Conversely, ivLTF elicited by episodic 5-HT2 receptor activation with α-Me-5-HT (3 μm; ∫XII nerve burst amplitude was 142 ± 23% of control at 60 min after ivLTF protocol; n = 5; p < 0.001, one-way ANOVA, Dunnett's post hoc test) (Fig. 2C) persisted in the presence of 10 μm prazosin, where ∫XII nerve burst amplitude was 127 ± 12% of baseline at 60 min after ivLTF protocol (n = 5; p < 0.0001, one-way ANOVA, Dunnett's post hoc test) (Fig. 2 D). 5-HT2 receptor-dependent ivLTF in the presence of prazosin was reduced compared with 5-HT2 receptor-dependent ivLTF alone[127 ± 12% (Fig. 2 D) vs 142 ± 23% (Fig. 2C)], and the difference was not statistically significant (ns; two-way repeated-measures ANOVA). Thus, although serotonergic antagonists may reduce ivLTF induced by PE, and noradrenergic antagonists may reduce ivLTF induced by α-Me-5-HT, substantial ivLTF can result from exclusive activation of either α1-adrenergic or 5-HT2 receptors.
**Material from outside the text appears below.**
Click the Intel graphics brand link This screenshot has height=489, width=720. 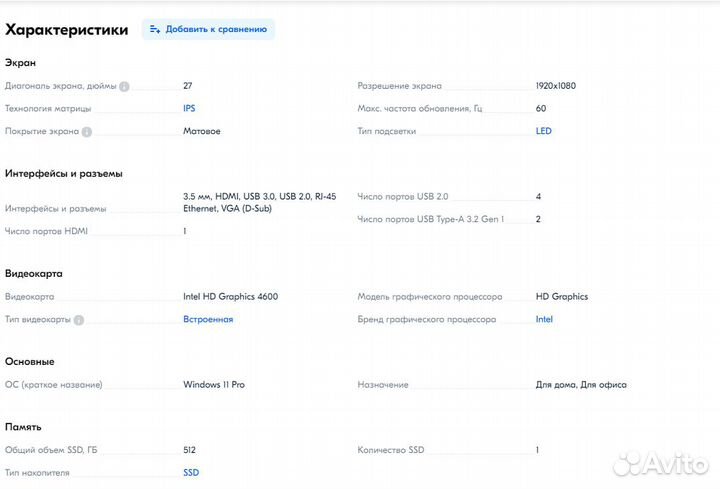pyautogui.click(x=544, y=319)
Because both 5-HT2 and α1-adrenergic receptor-induced ivLTF produces short-term increases in excitability, we considered the possibility that, rather than resulting from activation of receptor-specific pathways, ivLTF could simply be attributable to generic episodic increases in excitability or activity. We therefore applied to the bath three, 3 min episodes (spaced by 5 min) of ACSF containing elevated K+ (15 mm); such high levels of K+ induce short-term increases in XII nerve activity. After the elevated K+ was removed, no persistent increase of XII nerve amplitude was detected (103 ± 4% of control at 60 min; n = 3; ns; one-way ANOVA, Dunnett's post hoc test) (Fig. 2 E).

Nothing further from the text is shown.